_Given request A_
Summarize the call for papers in two sentences.
_Given request B_
Quote word for word the section of the call for papers that opens with the words containing "From: Jeffrey Yost" and closes with "may be interested.".

_Passage given_

-*-

From: Jeffrey Yost <[email protected]>

Dear Colleagues,
 
The Charles Babbage Institute will be hosting a workshop on Computer Security 
History on July 11-12,  2014.  The Call for Papers is contained below.  
Proposals must be received by Sept. 13, 2013, travel assistance will be 
provided for authors of accepted proposals.  Please feel free to forward to 
individuals/groups/lists who may be interested.
 
Best,
 
Jeff
 


Computer Security History Workshop-Call For Papers

Charles Babbage Institute

SRI International scientist and noted computer security pioneer Peter Neumann 
was quoted last year in the New York Time’s article “Killing the Computer to 
Save It,” that he has “…been tilting at the same windmills for 40 years 
and…[he]…get[s] the impression that most of the folks who are responsible don’t 
want to hear about complexity.  They are interested in quick and dirty 
solutions.”   Neumann is now heading a major DARPA effort to select the very 
best computer security ideas from the past to better address today’s 
challenges.  Many computer security pioneers emphasize that most of the 
potentially useful (and often ignored) solutions to the nation and world’s many 
computer security challenges have fruitful seeds in the more distant past (and 
that today’s problems often resulted from yesterday’s choices in structuring 
computing and networking).

The Charles Babbage Institute (CBI) is currently engaged in a three year 
National Science Foundation-sponsored project “Building an Infrastructure for 
Computer Security History.” The project consists of conducting oral histories, 
creating a computer security wiki, and collecting and making available archival 
resources to document computer security’s past.  In conjunction with this 
project, CBI is hosting a workshop on computer security history on July 11 and 
12, 2014 and is seeking paper proposals for the event.  Preliminary plans have 
been laid to publish many of the revised papers from the workshop in a 2015 
IEEE Annals of the History of Computing special issue on computer security.

-*-

_Available data_
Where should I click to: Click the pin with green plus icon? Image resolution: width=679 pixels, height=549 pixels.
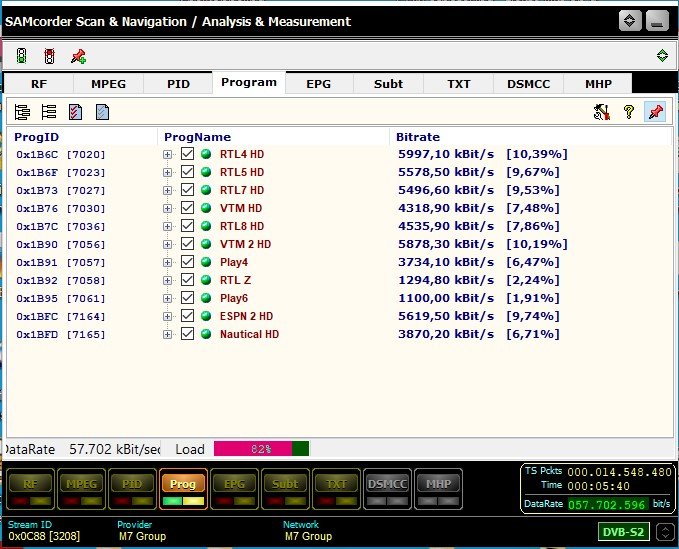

-*-

_Task output A_
The Charles Babbage Institute will host a computer security history workshop on July 11–12, 2014, and is seeking paper proposals due by Sept. 13, 2013, with travel assistance for authors of accepted proposals. The workshop is connected to CBI's three-year, National Science Foundation-sponsored project "Building an Infrastructure for Computer Security History," and there are preliminary plans to publish many of the revised papers in a 2015 special issue of IEEE Annals of the History of Computing on computer security.

_Task output B_
From: Jeffrey Yost <[email protected]>

Dear Colleagues,
 
The Charles Babbage Institute will be hosting a workshop on Computer Security 
History on July 11-12,  2014.  The Call for Papers is contained below.  
Proposals must be received by Sept. 13, 2013, travel assistance will be 
provided for authors of accepted proposals.  Please feel free to forward to 
individuals/groups/lists who may be interested.